### What you are asked to do
Retype every entry in its entirety, without alteration.

START Data for review

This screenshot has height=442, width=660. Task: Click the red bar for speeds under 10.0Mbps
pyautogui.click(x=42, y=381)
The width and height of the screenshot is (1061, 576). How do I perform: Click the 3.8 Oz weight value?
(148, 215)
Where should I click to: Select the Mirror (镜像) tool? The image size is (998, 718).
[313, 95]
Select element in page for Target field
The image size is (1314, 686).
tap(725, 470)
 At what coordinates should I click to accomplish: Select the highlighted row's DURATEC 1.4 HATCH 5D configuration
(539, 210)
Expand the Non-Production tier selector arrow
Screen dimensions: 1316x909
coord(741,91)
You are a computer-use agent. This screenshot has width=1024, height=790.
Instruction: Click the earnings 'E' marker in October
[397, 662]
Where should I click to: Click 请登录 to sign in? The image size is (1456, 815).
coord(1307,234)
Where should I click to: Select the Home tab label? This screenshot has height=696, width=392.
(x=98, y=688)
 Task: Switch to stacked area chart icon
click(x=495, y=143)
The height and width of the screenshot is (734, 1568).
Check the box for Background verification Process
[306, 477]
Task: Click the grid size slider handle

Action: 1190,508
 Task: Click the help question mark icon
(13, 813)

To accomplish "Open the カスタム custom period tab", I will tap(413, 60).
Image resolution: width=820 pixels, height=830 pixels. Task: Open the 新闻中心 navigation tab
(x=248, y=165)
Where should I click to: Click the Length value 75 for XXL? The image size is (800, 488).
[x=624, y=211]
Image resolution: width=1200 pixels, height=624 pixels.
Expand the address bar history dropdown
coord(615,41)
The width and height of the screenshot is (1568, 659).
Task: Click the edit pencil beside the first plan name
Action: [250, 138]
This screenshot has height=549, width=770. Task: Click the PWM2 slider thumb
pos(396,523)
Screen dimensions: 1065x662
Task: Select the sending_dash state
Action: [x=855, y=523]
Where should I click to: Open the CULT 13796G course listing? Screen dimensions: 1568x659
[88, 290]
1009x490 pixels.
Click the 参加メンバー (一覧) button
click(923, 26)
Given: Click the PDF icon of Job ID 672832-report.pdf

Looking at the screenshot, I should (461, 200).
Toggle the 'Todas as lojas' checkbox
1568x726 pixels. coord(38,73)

END Data for review

### Problem solution
This screenshot has height=442, width=660. Task: Click the red bar for speeds under 10.0Mbps
pyautogui.click(x=42, y=381)
The width and height of the screenshot is (1061, 576). How do I perform: Click the 3.8 Oz weight value?
(148, 215)
Where should I click to: Select the Mirror (镜像) tool? The image size is (998, 718).
[313, 95]
Select element in page for Target field
The image size is (1314, 686).
tap(725, 470)
 At what coordinates should I click to accomplish: Select the highlighted row's DURATEC 1.4 HATCH 5D configuration
(539, 210)
Expand the Non-Production tier selector arrow
Screen dimensions: 1316x909
coord(741,91)
You are a computer-use agent. This screenshot has width=1024, height=790.
Instruction: Click the earnings 'E' marker in October
[397, 662]
Where should I click to: Click 请登录 to sign in? The image size is (1456, 815).
coord(1307,234)
Where should I click to: Select the Home tab label? This screenshot has height=696, width=392.
(x=98, y=688)
 Task: Switch to stacked area chart icon
click(x=495, y=143)
The height and width of the screenshot is (734, 1568).
Check the box for Background verification Process
[306, 477]
Task: Click the grid size slider handle

Action: 1190,508
 Task: Click the help question mark icon
(13, 813)

To accomplish "Open the カスタム custom period tab", I will tap(413, 60).
Image resolution: width=820 pixels, height=830 pixels. Task: Open the 新闻中心 navigation tab
(x=248, y=165)
Where should I click to: Click the Length value 75 for XXL? The image size is (800, 488).
[x=624, y=211]
Image resolution: width=1200 pixels, height=624 pixels.
Expand the address bar history dropdown
coord(615,41)
The width and height of the screenshot is (1568, 659).
Task: Click the edit pencil beside the first plan name
Action: [250, 138]
This screenshot has height=549, width=770. Task: Click the PWM2 slider thumb
pos(396,523)
Screen dimensions: 1065x662
Task: Select the sending_dash state
Action: [x=855, y=523]
Where should I click to: Open the CULT 13796G course listing? Screen dimensions: 1568x659
[88, 290]
1009x490 pixels.
Click the 参加メンバー (一覧) button
click(923, 26)
Given: Click the PDF icon of Job ID 672832-report.pdf

Looking at the screenshot, I should (461, 200).
Toggle the 'Todas as lojas' checkbox
1568x726 pixels. coord(38,73)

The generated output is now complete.